● **Records for the task**:
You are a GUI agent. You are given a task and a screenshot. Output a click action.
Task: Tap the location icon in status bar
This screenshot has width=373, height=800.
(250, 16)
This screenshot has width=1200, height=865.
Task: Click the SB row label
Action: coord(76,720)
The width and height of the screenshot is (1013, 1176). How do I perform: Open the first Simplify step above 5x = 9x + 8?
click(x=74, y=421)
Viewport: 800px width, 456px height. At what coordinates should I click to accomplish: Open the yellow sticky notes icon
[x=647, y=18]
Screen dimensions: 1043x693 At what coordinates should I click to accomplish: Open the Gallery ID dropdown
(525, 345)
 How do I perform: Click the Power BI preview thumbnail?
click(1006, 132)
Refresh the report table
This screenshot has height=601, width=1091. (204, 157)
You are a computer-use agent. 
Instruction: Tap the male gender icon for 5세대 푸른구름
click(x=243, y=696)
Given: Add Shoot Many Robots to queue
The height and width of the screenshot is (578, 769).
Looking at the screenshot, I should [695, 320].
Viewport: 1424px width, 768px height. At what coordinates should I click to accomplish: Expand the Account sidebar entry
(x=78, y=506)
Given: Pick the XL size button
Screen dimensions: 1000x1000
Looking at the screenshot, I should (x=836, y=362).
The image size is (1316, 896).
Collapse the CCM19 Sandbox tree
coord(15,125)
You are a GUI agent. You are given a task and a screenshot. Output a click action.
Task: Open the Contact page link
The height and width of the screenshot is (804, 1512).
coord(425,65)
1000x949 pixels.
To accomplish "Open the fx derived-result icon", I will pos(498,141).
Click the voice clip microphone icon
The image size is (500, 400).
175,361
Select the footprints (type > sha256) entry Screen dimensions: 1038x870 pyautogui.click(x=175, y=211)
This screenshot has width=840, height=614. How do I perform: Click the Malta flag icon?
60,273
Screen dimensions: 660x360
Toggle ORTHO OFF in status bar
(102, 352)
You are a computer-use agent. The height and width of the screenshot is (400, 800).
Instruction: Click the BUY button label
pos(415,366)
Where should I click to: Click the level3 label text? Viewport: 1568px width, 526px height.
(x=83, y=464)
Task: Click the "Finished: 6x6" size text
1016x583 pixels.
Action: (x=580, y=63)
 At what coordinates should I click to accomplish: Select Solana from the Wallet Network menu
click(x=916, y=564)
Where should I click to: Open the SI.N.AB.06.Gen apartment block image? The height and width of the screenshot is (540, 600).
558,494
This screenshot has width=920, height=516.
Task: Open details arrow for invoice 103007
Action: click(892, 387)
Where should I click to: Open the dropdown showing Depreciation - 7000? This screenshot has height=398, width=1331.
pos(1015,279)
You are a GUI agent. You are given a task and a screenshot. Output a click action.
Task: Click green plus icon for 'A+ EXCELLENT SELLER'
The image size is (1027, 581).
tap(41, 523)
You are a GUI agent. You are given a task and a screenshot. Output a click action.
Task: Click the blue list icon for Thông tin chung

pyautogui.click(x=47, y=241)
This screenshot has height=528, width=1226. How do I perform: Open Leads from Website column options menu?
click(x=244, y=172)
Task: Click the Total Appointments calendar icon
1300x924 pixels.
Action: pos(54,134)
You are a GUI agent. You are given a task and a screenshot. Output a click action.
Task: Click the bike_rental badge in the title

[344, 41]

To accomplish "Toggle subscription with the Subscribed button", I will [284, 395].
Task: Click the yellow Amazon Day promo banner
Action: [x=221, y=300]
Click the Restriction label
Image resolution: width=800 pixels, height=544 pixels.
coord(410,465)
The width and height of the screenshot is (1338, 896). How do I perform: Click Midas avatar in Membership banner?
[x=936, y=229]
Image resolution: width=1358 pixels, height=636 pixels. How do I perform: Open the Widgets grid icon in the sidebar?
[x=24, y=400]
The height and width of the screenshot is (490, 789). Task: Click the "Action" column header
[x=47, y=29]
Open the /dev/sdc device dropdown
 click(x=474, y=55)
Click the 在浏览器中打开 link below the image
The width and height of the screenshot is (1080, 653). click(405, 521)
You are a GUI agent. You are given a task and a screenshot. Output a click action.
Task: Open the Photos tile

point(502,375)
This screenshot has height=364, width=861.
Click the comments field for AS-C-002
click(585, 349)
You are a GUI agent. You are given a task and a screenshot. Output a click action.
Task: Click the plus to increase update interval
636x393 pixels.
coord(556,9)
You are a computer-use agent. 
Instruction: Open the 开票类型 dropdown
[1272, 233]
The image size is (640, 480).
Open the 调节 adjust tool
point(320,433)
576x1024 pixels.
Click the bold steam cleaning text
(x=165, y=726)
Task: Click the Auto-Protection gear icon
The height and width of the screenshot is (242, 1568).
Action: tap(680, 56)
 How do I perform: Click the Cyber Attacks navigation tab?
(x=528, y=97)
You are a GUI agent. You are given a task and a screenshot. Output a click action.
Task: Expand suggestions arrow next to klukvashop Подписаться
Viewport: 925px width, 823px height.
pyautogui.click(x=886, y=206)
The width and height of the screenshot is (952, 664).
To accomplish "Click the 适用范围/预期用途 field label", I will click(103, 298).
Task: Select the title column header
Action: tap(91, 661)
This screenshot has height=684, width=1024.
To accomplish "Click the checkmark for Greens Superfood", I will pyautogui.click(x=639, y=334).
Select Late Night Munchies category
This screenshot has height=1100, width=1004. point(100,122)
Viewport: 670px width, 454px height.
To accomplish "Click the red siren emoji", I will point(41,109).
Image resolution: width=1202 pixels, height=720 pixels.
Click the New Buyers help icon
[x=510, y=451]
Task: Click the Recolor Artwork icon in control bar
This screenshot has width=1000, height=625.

● **What is required**: What you return should be exactly the lines above, starting at the one with "Viewport: 800px width, 456px" and ending at the one with "1000x949 pixels.", and nothing else.

● **Output of the task**:
Viewport: 800px width, 456px height. At what coordinates should I click to accomplish: Open the yellow sticky notes icon
[x=647, y=18]
Screen dimensions: 1043x693 At what coordinates should I click to accomplish: Open the Gallery ID dropdown
(525, 345)
 How do I perform: Click the Power BI preview thumbnail?
click(1006, 132)
Refresh the report table
This screenshot has height=601, width=1091. (204, 157)
You are a computer-use agent. 
Instruction: Tap the male gender icon for 5세대 푸른구름
click(x=243, y=696)
Given: Add Shoot Many Robots to queue
The height and width of the screenshot is (578, 769).
Looking at the screenshot, I should [695, 320].
Viewport: 1424px width, 768px height. At what coordinates should I click to accomplish: Expand the Account sidebar entry
(x=78, y=506)
Given: Pick the XL size button
Screen dimensions: 1000x1000
Looking at the screenshot, I should (x=836, y=362).
The image size is (1316, 896).
Collapse the CCM19 Sandbox tree
coord(15,125)
You are a GUI agent. You are given a task and a screenshot. Output a click action.
Task: Open the Contact page link
The height and width of the screenshot is (804, 1512).
coord(425,65)
1000x949 pixels.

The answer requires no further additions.